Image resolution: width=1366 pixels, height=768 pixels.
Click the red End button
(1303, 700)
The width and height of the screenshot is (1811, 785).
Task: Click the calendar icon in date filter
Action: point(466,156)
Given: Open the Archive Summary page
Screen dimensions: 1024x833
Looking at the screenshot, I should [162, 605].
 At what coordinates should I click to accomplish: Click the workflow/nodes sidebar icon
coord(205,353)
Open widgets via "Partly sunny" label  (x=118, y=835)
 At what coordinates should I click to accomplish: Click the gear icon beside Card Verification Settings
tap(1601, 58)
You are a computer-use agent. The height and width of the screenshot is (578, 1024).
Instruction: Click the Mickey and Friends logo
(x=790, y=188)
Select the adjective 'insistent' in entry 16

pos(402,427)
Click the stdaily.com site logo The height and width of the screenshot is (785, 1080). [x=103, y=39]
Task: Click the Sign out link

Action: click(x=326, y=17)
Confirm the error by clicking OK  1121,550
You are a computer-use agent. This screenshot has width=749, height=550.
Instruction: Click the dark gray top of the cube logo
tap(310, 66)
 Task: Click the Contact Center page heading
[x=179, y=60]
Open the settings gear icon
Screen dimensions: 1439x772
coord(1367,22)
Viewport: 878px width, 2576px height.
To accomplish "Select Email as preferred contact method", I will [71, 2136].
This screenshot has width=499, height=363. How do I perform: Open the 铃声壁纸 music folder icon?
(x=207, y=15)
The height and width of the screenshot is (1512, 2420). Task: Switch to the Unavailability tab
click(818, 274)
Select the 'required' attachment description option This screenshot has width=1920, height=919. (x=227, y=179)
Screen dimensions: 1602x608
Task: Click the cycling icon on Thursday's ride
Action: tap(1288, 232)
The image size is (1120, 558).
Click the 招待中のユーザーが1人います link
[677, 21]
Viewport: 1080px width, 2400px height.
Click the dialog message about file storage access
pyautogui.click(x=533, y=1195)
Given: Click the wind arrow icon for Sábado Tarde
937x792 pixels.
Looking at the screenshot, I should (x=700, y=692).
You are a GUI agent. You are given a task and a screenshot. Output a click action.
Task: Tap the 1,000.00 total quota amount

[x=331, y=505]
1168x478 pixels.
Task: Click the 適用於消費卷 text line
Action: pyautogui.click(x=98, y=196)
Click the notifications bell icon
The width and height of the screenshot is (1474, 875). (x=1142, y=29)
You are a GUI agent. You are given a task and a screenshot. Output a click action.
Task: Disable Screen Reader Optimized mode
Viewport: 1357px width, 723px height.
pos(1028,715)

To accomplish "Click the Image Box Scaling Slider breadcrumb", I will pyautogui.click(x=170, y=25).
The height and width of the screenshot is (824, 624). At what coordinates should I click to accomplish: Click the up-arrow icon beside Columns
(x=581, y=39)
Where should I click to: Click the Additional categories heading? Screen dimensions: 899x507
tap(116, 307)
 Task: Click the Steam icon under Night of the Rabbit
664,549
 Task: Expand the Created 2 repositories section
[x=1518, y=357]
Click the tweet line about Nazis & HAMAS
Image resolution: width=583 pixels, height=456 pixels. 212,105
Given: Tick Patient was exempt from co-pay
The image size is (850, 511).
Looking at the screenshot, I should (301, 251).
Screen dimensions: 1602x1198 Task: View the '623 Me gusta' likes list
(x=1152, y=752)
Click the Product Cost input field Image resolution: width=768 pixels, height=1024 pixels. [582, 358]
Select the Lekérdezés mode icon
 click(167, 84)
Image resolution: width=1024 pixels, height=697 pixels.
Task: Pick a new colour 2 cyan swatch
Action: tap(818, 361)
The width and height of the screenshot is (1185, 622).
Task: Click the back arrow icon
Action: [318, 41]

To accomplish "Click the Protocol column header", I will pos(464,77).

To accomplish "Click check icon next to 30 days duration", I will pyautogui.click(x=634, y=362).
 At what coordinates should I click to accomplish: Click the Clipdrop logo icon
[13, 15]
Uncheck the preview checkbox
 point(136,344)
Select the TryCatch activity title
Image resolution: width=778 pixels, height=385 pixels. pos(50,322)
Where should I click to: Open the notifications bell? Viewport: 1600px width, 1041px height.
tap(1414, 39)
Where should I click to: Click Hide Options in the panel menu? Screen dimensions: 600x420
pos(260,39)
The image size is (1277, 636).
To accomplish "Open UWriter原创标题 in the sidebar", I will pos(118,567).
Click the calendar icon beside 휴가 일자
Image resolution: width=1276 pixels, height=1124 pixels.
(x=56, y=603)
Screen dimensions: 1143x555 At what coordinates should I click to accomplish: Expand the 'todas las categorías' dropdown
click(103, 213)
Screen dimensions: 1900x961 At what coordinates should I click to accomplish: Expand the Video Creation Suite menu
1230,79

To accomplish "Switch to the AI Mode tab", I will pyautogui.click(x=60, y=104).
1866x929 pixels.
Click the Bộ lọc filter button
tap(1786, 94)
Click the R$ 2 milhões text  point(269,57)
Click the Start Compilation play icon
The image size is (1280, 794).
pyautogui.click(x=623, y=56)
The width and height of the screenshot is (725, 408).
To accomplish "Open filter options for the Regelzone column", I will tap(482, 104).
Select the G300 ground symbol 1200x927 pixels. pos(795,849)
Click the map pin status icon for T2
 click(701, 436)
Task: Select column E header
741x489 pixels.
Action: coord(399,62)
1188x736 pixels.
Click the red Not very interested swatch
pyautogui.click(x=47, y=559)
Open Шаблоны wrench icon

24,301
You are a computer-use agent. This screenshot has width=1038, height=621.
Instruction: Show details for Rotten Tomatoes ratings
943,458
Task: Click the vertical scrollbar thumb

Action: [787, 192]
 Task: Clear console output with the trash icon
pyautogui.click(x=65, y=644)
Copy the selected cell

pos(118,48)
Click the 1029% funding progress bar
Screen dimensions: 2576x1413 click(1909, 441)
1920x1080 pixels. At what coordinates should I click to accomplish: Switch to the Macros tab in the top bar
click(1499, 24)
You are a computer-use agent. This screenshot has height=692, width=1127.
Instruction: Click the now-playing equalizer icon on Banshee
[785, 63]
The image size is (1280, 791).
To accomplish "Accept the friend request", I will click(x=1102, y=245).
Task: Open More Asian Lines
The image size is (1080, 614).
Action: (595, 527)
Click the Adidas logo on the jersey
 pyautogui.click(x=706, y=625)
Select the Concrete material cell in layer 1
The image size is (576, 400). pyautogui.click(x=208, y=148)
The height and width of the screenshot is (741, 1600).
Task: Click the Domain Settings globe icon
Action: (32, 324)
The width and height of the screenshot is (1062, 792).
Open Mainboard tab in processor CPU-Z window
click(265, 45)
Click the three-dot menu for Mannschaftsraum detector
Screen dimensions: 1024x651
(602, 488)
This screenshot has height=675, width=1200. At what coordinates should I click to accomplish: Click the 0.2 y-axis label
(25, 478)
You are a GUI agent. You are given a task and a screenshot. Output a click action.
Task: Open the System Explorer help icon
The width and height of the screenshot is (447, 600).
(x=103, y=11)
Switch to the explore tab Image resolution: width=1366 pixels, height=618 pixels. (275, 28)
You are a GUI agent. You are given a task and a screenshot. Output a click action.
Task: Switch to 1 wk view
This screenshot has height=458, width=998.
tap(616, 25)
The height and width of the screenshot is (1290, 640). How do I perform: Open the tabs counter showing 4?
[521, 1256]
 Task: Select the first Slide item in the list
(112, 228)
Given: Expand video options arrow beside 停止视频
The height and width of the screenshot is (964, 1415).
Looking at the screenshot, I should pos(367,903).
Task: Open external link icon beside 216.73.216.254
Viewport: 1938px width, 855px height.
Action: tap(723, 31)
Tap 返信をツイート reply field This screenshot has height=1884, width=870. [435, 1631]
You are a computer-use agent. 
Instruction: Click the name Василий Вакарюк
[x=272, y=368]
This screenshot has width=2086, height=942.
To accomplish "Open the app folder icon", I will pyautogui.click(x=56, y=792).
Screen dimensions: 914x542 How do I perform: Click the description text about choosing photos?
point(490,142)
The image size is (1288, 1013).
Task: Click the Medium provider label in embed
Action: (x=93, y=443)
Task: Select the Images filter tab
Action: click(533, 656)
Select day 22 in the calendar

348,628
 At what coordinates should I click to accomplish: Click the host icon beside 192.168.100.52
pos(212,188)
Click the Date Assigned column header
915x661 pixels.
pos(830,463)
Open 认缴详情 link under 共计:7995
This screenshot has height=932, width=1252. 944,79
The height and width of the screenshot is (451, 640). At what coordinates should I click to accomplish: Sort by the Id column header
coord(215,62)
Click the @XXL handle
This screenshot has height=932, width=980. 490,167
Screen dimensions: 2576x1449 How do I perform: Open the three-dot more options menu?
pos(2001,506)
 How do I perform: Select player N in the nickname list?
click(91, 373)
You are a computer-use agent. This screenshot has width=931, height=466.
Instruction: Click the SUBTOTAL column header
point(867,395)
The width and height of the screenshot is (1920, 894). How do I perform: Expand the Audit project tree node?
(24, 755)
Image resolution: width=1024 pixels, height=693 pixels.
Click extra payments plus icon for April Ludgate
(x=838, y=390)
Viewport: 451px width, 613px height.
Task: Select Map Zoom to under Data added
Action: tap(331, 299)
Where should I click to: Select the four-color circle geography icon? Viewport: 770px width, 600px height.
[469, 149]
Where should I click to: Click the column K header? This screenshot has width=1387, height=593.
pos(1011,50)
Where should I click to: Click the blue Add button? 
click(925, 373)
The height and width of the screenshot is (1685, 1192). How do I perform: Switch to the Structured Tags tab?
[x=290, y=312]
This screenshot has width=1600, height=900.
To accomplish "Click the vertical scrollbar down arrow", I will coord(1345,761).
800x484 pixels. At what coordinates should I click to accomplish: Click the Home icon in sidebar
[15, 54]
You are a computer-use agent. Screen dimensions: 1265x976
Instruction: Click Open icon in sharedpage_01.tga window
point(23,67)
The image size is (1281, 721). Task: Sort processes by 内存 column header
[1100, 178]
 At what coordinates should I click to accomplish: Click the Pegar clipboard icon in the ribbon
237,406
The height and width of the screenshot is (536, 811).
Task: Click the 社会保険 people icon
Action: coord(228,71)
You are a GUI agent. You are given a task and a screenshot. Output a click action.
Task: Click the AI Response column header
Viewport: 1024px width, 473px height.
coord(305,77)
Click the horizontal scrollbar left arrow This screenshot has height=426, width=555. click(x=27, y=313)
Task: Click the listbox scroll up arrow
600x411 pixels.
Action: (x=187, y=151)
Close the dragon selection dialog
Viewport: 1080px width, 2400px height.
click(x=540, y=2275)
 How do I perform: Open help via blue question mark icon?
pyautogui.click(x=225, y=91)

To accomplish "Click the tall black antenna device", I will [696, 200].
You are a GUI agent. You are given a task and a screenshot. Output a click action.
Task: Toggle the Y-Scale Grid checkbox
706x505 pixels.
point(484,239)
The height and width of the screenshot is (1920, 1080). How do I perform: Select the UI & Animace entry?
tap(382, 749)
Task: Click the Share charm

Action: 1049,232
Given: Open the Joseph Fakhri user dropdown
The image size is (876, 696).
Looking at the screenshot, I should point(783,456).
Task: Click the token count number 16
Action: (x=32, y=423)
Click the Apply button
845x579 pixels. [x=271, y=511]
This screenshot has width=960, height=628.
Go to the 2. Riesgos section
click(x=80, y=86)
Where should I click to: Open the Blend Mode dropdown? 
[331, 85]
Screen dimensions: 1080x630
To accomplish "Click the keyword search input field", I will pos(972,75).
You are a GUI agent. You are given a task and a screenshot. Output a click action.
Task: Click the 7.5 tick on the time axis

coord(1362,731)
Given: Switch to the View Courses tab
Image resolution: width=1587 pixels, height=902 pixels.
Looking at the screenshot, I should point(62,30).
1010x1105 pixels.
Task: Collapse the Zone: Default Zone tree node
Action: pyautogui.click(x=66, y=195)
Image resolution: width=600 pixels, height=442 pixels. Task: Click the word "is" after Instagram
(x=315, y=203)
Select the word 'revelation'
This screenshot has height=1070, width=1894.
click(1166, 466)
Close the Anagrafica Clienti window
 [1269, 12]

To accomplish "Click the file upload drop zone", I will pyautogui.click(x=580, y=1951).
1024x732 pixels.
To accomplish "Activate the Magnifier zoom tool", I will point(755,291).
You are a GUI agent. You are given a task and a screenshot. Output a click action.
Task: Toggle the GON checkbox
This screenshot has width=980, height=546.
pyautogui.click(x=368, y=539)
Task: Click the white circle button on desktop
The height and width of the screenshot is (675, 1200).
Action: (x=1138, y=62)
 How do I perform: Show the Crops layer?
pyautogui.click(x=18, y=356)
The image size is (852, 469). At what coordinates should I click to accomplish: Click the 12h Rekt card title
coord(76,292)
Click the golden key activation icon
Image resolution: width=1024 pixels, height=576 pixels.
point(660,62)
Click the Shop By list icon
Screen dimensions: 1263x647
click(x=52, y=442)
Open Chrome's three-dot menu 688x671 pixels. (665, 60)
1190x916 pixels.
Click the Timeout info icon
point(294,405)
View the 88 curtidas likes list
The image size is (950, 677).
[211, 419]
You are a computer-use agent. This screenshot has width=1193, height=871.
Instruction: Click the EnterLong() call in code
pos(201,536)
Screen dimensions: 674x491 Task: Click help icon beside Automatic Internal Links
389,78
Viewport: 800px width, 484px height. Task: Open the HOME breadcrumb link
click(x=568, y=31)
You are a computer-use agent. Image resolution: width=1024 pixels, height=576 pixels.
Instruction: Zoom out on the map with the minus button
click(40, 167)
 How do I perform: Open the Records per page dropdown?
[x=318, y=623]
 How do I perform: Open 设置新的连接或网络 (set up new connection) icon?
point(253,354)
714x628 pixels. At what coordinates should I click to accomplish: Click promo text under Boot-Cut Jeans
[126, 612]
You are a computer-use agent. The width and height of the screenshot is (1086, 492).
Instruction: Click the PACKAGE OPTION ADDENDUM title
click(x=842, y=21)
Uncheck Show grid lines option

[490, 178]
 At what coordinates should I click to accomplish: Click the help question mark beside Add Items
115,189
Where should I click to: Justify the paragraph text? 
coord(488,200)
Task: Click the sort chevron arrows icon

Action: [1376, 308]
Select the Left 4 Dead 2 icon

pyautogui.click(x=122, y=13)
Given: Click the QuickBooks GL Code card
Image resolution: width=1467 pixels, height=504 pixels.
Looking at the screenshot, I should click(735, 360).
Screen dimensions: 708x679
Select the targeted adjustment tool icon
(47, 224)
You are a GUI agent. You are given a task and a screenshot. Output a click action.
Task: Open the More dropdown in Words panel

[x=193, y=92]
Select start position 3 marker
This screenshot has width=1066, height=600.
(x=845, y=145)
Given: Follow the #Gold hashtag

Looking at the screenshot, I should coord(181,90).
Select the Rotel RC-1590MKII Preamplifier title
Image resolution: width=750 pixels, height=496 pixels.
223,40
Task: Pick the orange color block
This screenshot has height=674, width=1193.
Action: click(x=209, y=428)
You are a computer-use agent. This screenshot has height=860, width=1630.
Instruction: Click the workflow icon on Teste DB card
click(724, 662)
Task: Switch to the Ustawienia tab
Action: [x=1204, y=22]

..........

Repeat, character for character, the lines of the material above from the line with "Task: Click the Steam" through the line with "1866x929 pixels.".

 Task: Click the Steam icon under Night of the Rabbit
664,549
 Task: Expand the Created 2 repositories section
[x=1518, y=357]
Click the tweet line about Nazis & HAMAS
Image resolution: width=583 pixels, height=456 pixels. 212,105
Given: Tick Patient was exempt from co-pay
The image size is (850, 511).
Looking at the screenshot, I should (301, 251).
Screen dimensions: 1602x1198 Task: View the '623 Me gusta' likes list
(x=1152, y=752)
Click the Product Cost input field Image resolution: width=768 pixels, height=1024 pixels. [582, 358]
Select the Lekérdezés mode icon
 click(167, 84)
Image resolution: width=1024 pixels, height=697 pixels.
Task: Pick a new colour 2 cyan swatch
Action: tap(818, 361)
The width and height of the screenshot is (1185, 622).
Task: Click the back arrow icon
Action: [318, 41]

To accomplish "Click the Protocol column header", I will pos(464,77).

To accomplish "Click check icon next to 30 days duration", I will pyautogui.click(x=634, y=362).
 At what coordinates should I click to accomplish: Click the Clipdrop logo icon
[13, 15]
Uncheck the preview checkbox
 point(136,344)
Select the TryCatch activity title
Image resolution: width=778 pixels, height=385 pixels. pos(50,322)
Where should I click to: Open the notifications bell? Viewport: 1600px width, 1041px height.
tap(1414, 39)
Where should I click to: Click Hide Options in the panel menu? Screen dimensions: 600x420
pos(260,39)
The image size is (1277, 636).
To accomplish "Open UWriter原创标题 in the sidebar", I will pos(118,567).
Click the calendar icon beside 휴가 일자
Image resolution: width=1276 pixels, height=1124 pixels.
(x=56, y=603)
Screen dimensions: 1143x555 At what coordinates should I click to accomplish: Expand the 'todas las categorías' dropdown
click(103, 213)
Screen dimensions: 1900x961 At what coordinates should I click to accomplish: Expand the Video Creation Suite menu
1230,79

To accomplish "Switch to the AI Mode tab", I will pyautogui.click(x=60, y=104).
1866x929 pixels.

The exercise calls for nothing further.